Non-customers should apply the appropriate binary CPU as quickly as possible as more than 90% of the CVEs impacting Java users addressed in the October 2017 CPU can be remotely exploited without credentials. Applying the physical CPU requires binary changes which increases the risk of incompatibilities and unexpected functionality failures. Therefore, organizations are advised to apply the CPU in QA and UAT environments before deploying it into production.
Even though organizations are advised to apply the CPU urgently, this must be done with great caution. This CPU breaks backwards compatibility for specific cryptographic classes. Customers are advised to set the “jdk.security.legacyDSAKeyPairGenerator” system property if their applications make use of the DSAKeyPairGenerator class by the SUN cryptographic provider. Failing to do so risks breaking the application when applying the CPU
Final Thoughts
The Java Virtual Machine offers a big attack surface for deserialization vulnerabilities and playing the Whac-A-Mole game of constantly patching the vulnerable classes is not a viable or scalable solution. Runtime Virtualization offers a highly effective and a unique way to address deserialization vulnerabilities without making source code changes. Also, runtime virtualization and runtime component privilege de-escalation removes the need to patch vulnerable classes and, therefore, offers 0-day protection.

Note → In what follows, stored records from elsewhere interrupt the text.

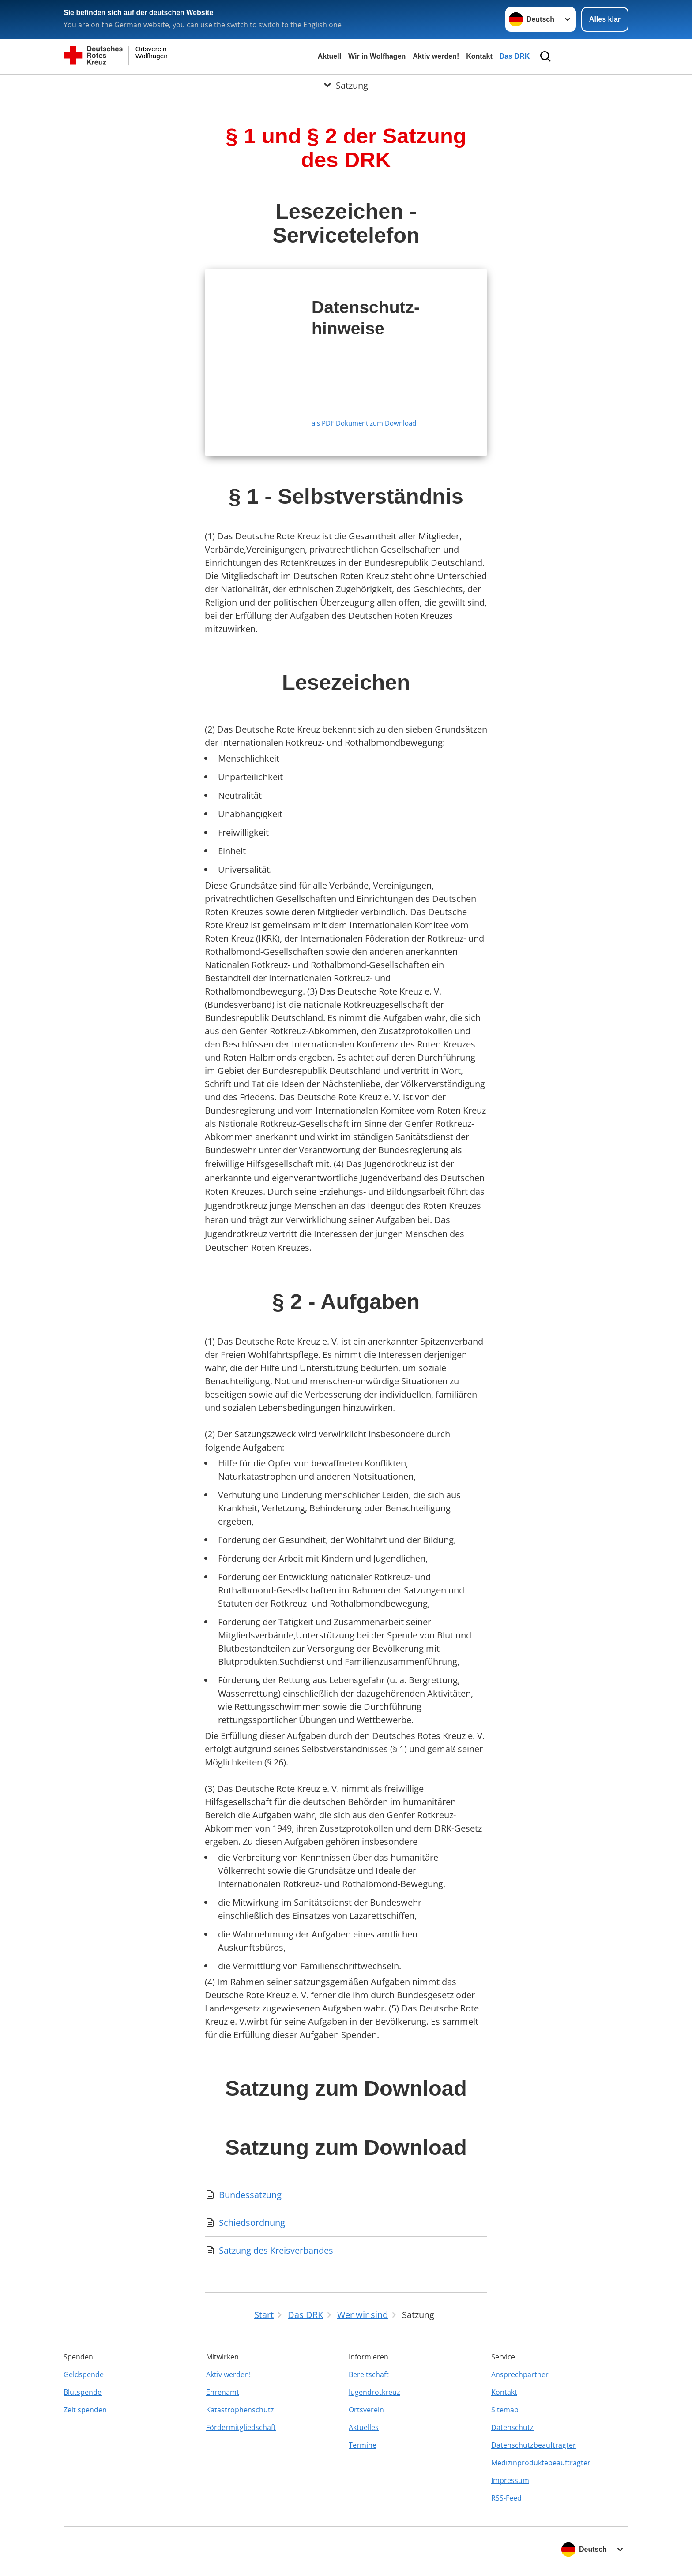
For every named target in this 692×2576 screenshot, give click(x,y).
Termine (362, 2445)
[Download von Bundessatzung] (346, 2195)
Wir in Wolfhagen (377, 56)
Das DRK (515, 56)
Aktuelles (364, 2427)
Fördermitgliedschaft (241, 2427)
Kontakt (479, 56)
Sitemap (505, 2410)
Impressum (510, 2480)
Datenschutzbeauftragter (533, 2445)
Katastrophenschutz (240, 2410)
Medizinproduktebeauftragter (540, 2463)
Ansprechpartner (520, 2374)
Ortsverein (366, 2410)
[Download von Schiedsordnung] (346, 2222)
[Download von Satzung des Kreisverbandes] (346, 2250)
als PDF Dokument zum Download (364, 423)
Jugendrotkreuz (374, 2392)
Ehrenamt (222, 2392)
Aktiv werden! (436, 56)
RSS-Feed (506, 2498)
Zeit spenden (85, 2410)
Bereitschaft (369, 2374)
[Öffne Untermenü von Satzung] (346, 85)
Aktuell (329, 56)
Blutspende (83, 2392)
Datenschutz (512, 2427)
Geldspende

It is important to highlight that blindly applying physical patches should be avoided because of the high risks of breaking existing application functionality. Organizations should assess their attack surface and the effects of each individual patch.
However, the physical Oracle CPU is a monolithic patch that can only be applied in an all-or-nothing approach, giving no option to apply only the specific patches needed for each environment.
In the alternative, Runtime virtualization offers a secure-by-default platform that can protect against known classes of attacks as well as against 0-days with no source code changes. Additionally, Virtual Patching offers immediate remediation for each vulnerable component without disrupting business.
Apostolos Giannakidis, Waratek’s Lead Security Architect and John Matthew Holt, Waratek’s Founder and Chief Technology Officer contributed to this Alert.